Il y a les cinéastes du plein et les cinéastes du vide. Enfin, ceux qui partent du plein et ceux qui partent du vide. Stiller appartient résolument à ces derniers. Ses images nous apparaissent, encore aujourd’hui, comme étonnamment planes. Il affectionne les grandes surfaces, les larges aplats, les volumes d’un seul bloc massif. Ses films alignent de vastes espaces, non saturés d’objets. Rien n’est moins étouffant : on a de la place, on y respire, l’air circule. Ses compositions accueillent des oppositions franches. Du coup – et c’est caractéristique du grand cinéma scandinave – tout y reste ouvert au surgissement. On sent que ce vide, lui aussi, pèse ; qu’il est à chaque instant susceptible d’un froissement ; qu’il y circule quelque chose qui dépasse du visible. Il ne s’agit pas forcément d’un vide métaphysique – celui qu’on attache habituellement à l’image du désert – mais d’un vide très peuplé, d’une force spatiale qui fait pression sur les personnages, les pousse, les comprime.

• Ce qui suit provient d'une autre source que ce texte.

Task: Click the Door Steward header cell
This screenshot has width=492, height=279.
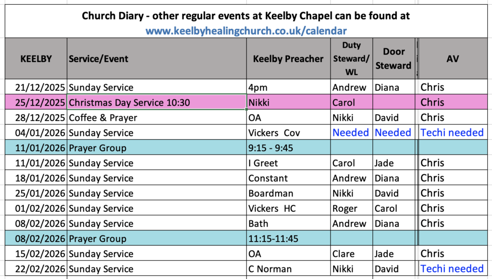Action: click(393, 59)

Vers le milieu du film, notre petite assemblée se rend à l’opéra et assiste à une pièce qui se présente au spectateur comme l’envers de leur situation : un drame orientaliste riche en figuration, en étoffes, en décors, en accessoires et, de surcroît, une tragédie de la fidélité. Il se produit alors une pliure d’autant plus franche que la caméra de Stiller pénètre jusque dans la pièce et l’investit. Sur cette scène, tout est annoncé franchement : l’espace saturé renvoie à une expression directe des passions ; rien ne flotte dans l’air puisque justement, tout y prend corps. Lorsqu’on revient, par la suite, aux surfaces béantes de la réalité, on se dit que Stiller travaille à y laisser une place vacante : celle de l’inconscient – à défaut d’un meilleur terme – qui mène ses personnages par le bout du nez.

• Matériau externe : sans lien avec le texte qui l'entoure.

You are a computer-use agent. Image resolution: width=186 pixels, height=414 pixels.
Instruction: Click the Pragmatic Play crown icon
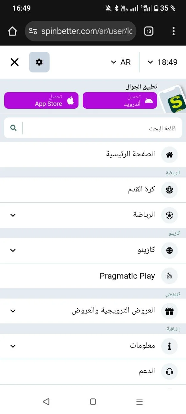pyautogui.click(x=169, y=276)
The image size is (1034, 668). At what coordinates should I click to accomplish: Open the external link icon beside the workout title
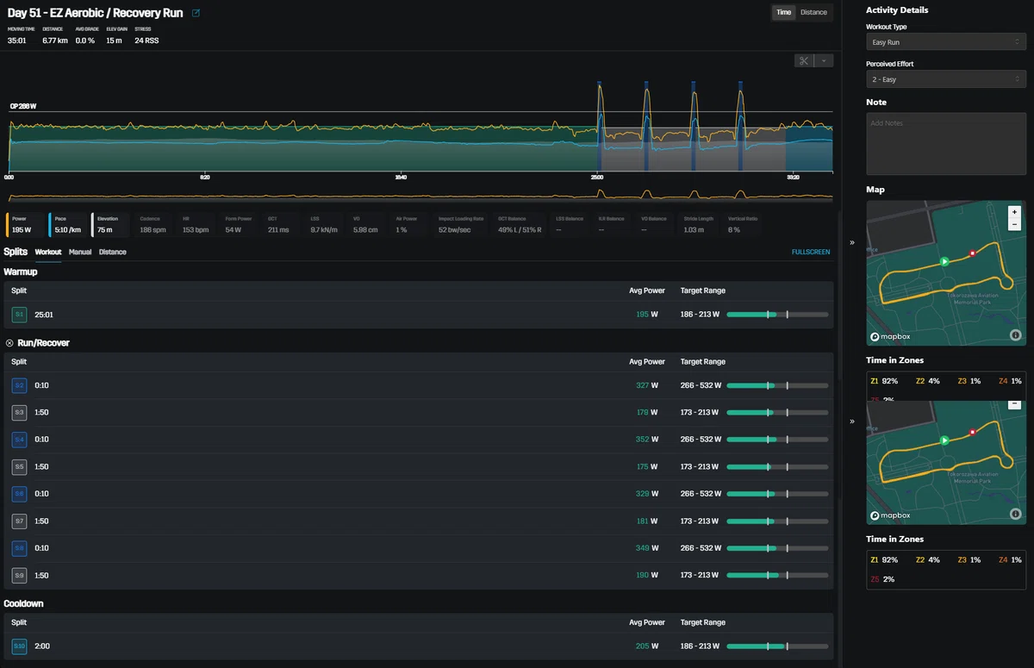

Cet air témoigne du profond refoulement pratiqué par les personnages, de leur profonde inaptitude à l’expression. Puisque cette place est libre, c’est que, finalement, personne ne l’habite. Il n’y a qu’à voir ce désopilant passage où le sculpteur Perben Wells, pour exprimer ses sentiments (sa haine envers le Baron Félix, son honneur blessé par la légèreté d’Irène), se trouve contraint de les insuffler insidieusement au professeur Charpentier, afin que lui les assume à sa place. Il est forcé de les médiatiser par celui-là même qui ne doit absolument pas en avoir connaissance. Ces grandes surfaces, cet espace non rempli, laissent à Stiller une aisance de mouvement, une place nécessaire au grand raffinement psychologique et à la grande complexité des situations décrites. Sans cela, elles perdraient une grande part de leur élasticité. Ce n’est pas la moindre des raisons pour lesquelles Stiller nous demeure si précisément moderne.